This wonderful place, now one of our Tokyo favourites, celebrates the tradition of using all the consumable parts of an animal. At ¥150 (US$1.30) per skewer (for colon, gullet, pork temple, spleen, tongue, womb) and ¥200 (US$1.90) per skewer (for rarer treats: birth canal, breast, glands, or ‘higher quality womb’), it couldn’t be further from a US$100 a kilo Wagyu or a US$150 sushi menu.
This was one of the unexpected delights of eating out in Tokyo for us – and it was just as delicious and even more memorable than savouring some sublime sashimi or slurping a bowl of noodles.
A tip: no matter how much fun you’re having eating out in Tokyo, don’t kick on and start drinking the local whisky with your new local friends, and don’t ask how I know this. Not yet, anyway. My head is thudding just thinking about it.
Nihon Saisei Sakaba
Marunaka Building 1F, 3-7-3 Shinjuku, Shinjuku-ku, Tokyo
Open daily 3pm-12midnight (last orders 11.30pm)
Nearest Station: Shinjuku Station, east exit; Shinjuku-Sanchome Station (Marunouchi, Shinjuku, Fukutoshin lines), exit C3
Ha! I know exactly what you mean — we arrived in Tokyo and were totally blown away by all the options for food. And, man, did we love the izakayas. We didn’t end up trying the local whiskey but I did develop more of a taste for sake than I ever expected.
Glad you know what we’re on about! Whisky was a big mistake, from what I can remember…
More about sake though, in another post!
Cheers,
T
Local whisky – the shochu?
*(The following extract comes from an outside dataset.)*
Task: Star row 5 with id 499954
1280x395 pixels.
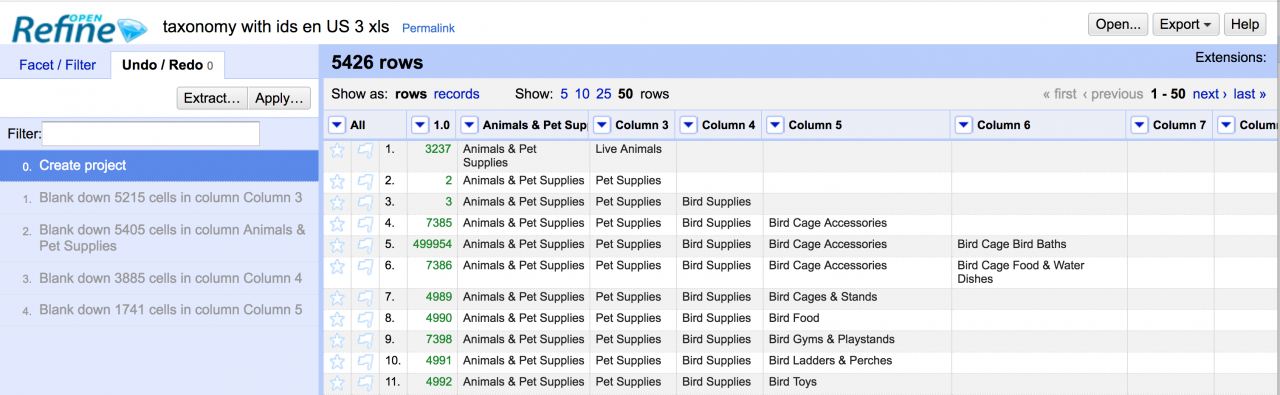Action: 337,245
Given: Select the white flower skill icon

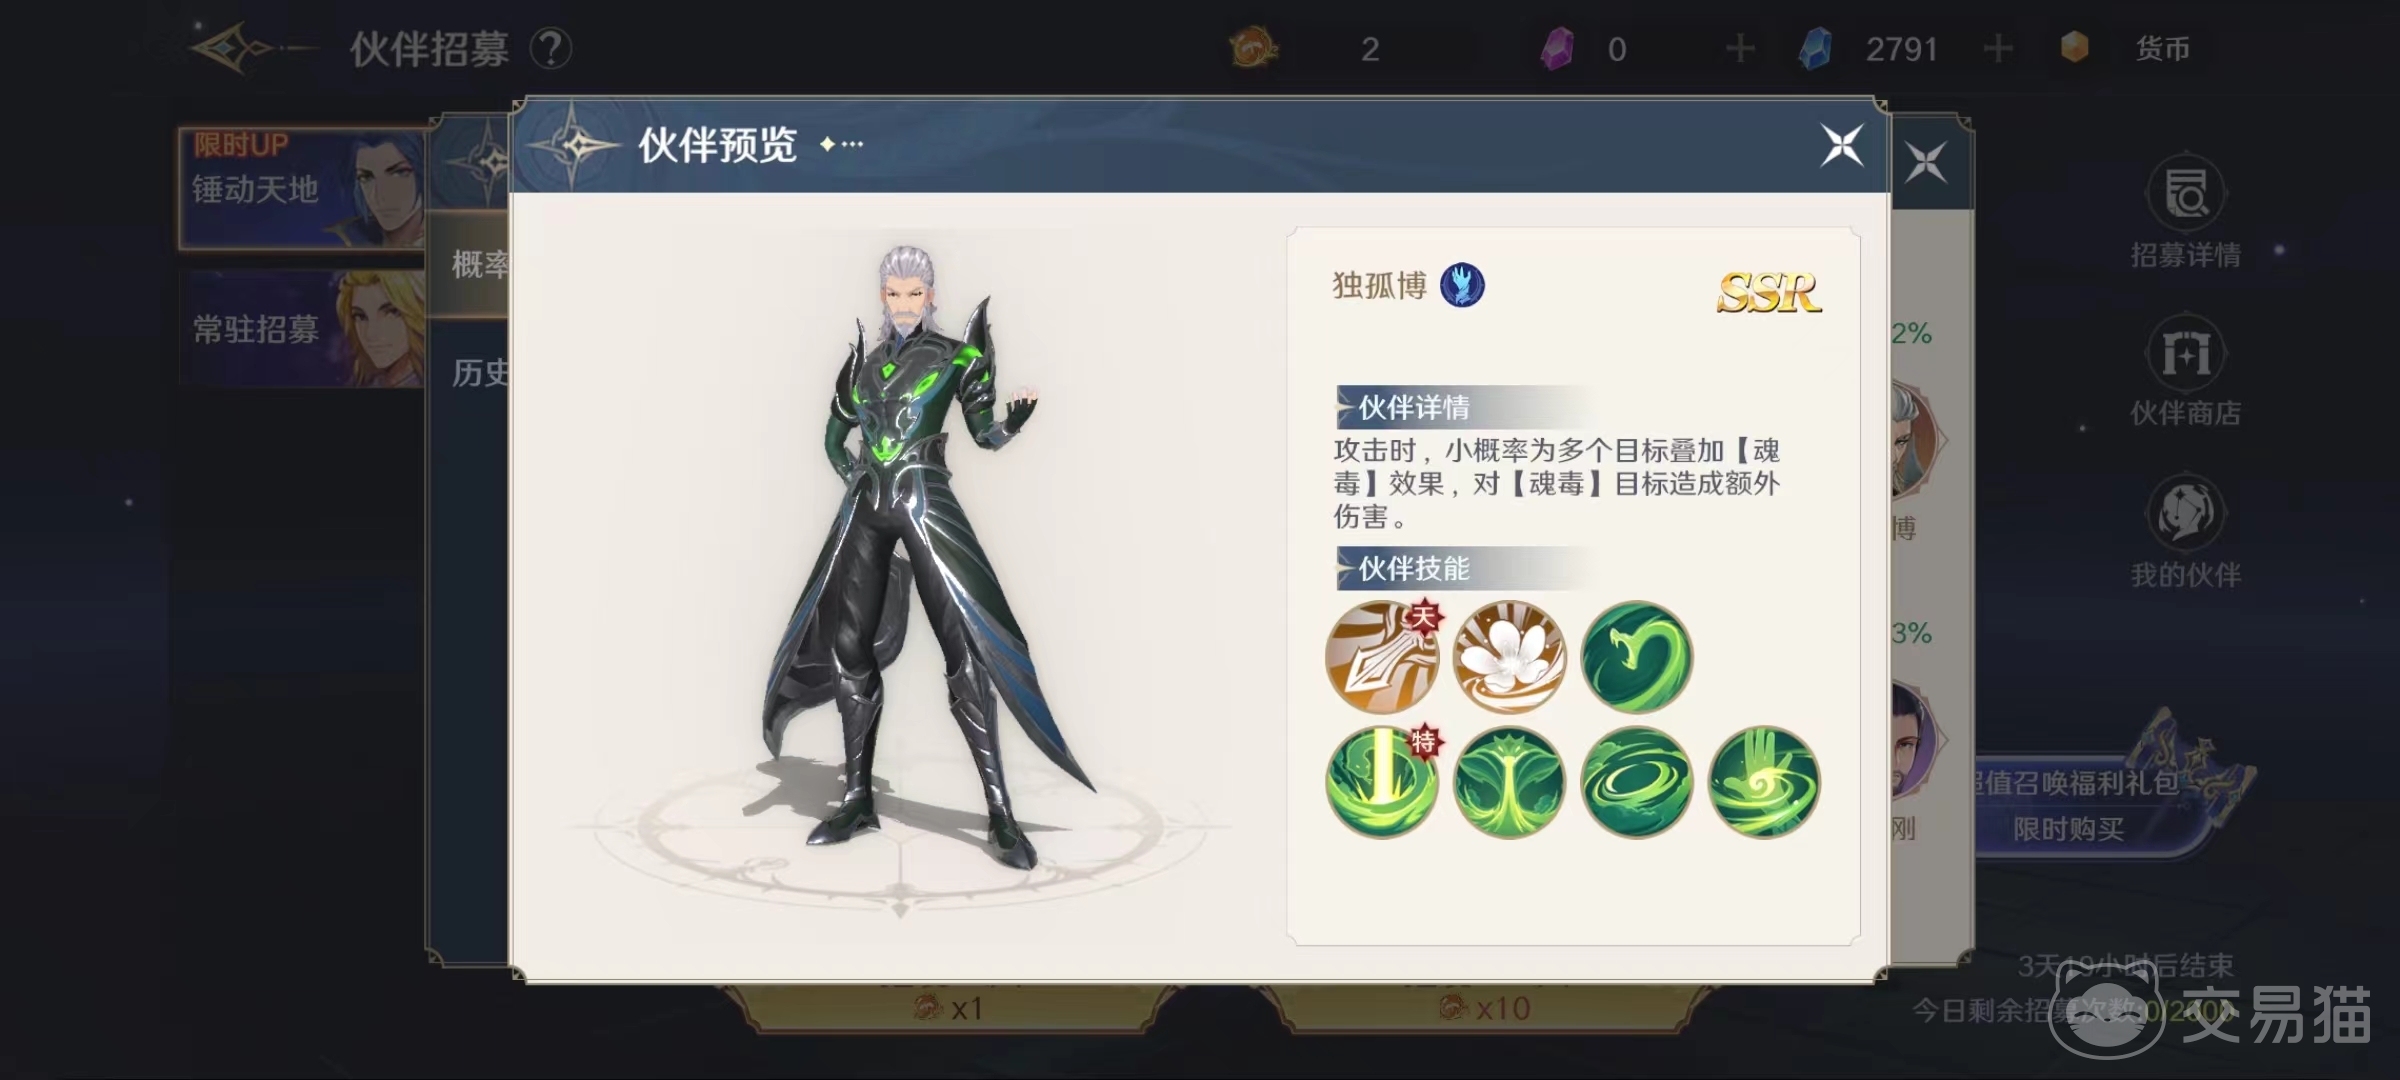Looking at the screenshot, I should click(x=1509, y=657).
I had it once and had 3 days of hangover!
Sorry, had to laugh with the menu I saw in the photos. Brains: Burenzu, Tail: Te-ru..so Japanese. I have never seen these kind of izakayas before (the autopsy checklist menu types) but not like I have covered all the izakaya’s in Japan! I can see though why one has to be drunk in these bars..need to be drunk enough not to bother about the animal internal organs served in front of you! :-)
No Grace, not shochu (for yet another post!), but *real* whisky. But I must say that the shochu hangovers are legendary even hardened locals are wary of having more than one or two!
Actually most were pretty tasty! There was a cross-over with a couple of other izakaya’s we visited – but not so extreme…
Glad you’re enjoying the posts, we’re a bit intimidated given how long you lived in Japan!
The sushi is hard to turn down though! Cheaper and fresher than even Seoul.
It *is* awesome, isn’t it?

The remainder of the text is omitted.